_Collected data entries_
========

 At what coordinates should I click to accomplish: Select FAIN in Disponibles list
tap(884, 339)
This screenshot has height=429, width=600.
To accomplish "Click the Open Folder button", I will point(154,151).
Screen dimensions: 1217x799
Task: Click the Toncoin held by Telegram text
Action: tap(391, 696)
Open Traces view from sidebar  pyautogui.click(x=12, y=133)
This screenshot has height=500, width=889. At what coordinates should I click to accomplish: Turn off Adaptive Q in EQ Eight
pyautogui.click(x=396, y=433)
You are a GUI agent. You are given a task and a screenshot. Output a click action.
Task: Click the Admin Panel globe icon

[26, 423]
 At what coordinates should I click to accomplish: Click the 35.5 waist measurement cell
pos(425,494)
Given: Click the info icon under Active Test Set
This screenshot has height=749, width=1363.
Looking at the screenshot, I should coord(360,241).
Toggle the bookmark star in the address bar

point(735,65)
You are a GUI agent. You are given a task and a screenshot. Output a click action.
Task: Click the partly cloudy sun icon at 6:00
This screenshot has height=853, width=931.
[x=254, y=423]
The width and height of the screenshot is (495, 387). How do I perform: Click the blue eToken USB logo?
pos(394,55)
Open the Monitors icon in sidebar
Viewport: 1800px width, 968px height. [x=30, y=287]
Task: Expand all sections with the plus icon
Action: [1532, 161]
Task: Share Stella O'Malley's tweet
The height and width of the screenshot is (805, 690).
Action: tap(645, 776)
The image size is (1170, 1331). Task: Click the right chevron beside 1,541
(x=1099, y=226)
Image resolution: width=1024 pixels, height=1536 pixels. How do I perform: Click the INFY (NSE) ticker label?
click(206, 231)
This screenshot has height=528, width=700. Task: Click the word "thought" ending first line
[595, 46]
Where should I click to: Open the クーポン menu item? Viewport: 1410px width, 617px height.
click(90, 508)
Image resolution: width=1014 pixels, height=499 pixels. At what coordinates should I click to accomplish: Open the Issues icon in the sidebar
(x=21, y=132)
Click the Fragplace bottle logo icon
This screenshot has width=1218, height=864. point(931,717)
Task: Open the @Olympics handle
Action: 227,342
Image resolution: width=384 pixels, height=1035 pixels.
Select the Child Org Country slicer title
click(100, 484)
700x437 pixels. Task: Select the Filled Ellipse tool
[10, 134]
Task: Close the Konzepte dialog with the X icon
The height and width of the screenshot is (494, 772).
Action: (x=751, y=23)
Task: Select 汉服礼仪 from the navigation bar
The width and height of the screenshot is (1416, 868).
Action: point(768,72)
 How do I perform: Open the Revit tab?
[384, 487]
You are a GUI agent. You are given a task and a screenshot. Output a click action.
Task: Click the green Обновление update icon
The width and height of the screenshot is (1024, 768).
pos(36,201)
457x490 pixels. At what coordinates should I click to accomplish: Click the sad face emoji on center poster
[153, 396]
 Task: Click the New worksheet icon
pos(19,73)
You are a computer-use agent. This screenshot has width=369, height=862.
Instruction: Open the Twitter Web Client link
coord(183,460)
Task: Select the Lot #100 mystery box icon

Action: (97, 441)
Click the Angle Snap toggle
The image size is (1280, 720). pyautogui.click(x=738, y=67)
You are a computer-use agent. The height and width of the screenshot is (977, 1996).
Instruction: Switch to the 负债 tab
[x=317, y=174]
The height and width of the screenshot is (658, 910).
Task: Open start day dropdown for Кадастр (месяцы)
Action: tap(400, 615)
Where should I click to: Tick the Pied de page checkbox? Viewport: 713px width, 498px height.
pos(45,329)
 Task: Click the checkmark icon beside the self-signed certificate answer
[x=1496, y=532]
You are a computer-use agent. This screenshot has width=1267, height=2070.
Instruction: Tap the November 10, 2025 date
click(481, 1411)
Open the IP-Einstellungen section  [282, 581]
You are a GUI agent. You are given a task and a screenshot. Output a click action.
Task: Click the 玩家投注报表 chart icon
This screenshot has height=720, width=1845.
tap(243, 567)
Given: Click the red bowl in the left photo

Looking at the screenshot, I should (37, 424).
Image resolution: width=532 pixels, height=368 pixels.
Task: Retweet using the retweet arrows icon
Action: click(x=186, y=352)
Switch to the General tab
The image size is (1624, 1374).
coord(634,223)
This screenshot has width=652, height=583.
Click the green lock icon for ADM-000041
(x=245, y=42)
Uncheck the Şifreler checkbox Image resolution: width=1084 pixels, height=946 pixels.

========

_Exercise_
In the records above, find each line holding "from" and copy it.

_Problem solution_
Open Traces view from sidebar  pyautogui.click(x=12, y=133)
Task: Select 汉服礼仪 from the navigation bar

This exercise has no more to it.